None of the immunosuppressive regimens using these agents is capable of inducing graft acceptance as one would expect in case of donor-specific tolerance.

Furthermore, no universal consensus exists on the optimal monoclonal antibody dosage and timing. Most of the time the medical decision need to take into account the balance between benefits, costs and risks to develop morbidities.

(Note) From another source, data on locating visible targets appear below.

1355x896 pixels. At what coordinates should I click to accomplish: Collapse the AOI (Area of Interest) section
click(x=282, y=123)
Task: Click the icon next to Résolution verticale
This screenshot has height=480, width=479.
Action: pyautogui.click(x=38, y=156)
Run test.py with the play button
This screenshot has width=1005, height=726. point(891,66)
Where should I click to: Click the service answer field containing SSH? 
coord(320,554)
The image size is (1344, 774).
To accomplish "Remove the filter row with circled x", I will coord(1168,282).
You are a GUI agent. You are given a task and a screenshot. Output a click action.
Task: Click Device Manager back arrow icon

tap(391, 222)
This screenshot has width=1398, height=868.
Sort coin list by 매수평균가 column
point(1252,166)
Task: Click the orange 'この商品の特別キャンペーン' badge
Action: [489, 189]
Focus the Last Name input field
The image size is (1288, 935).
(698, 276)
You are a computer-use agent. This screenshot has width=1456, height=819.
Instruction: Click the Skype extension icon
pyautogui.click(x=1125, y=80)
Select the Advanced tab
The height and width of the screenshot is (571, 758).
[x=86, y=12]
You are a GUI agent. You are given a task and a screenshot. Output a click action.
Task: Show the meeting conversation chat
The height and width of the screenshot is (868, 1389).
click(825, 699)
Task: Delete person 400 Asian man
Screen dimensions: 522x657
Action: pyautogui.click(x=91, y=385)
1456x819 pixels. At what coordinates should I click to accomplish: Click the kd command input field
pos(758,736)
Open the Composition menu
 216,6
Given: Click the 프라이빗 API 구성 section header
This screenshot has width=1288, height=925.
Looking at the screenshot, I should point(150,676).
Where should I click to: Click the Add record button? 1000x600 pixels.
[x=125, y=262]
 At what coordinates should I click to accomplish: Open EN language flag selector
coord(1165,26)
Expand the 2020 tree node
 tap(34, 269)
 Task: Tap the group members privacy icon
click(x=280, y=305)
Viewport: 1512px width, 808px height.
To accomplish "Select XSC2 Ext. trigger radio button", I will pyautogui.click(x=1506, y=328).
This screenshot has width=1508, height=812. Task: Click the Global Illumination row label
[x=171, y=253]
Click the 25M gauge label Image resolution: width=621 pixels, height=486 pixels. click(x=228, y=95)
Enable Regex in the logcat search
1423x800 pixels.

Therefore, it’s unquestionable that phase II and phase III clinical trials and collaborative research projects should be undertaken to better address the pharmacological potentialities and reduce risks of these agents. In fact, while it is clear their utility, it is also unquestionable that by using these highly potent immunosuppressive agents, the body loses much of its innate ability to mount an adequate immune response, thereby increasing the risk of severe adverse effects (e.g., infections, malignancies, haematological complications).

A step forward could be also to employ the off-label use of monoclonal antibodies that have originally been developed for other indications.

Finally, we believe that innovative biomolecular or “omics” research strategies could be undertaken to personalize monoclonal antibodies administration in renal transplant recipients [141].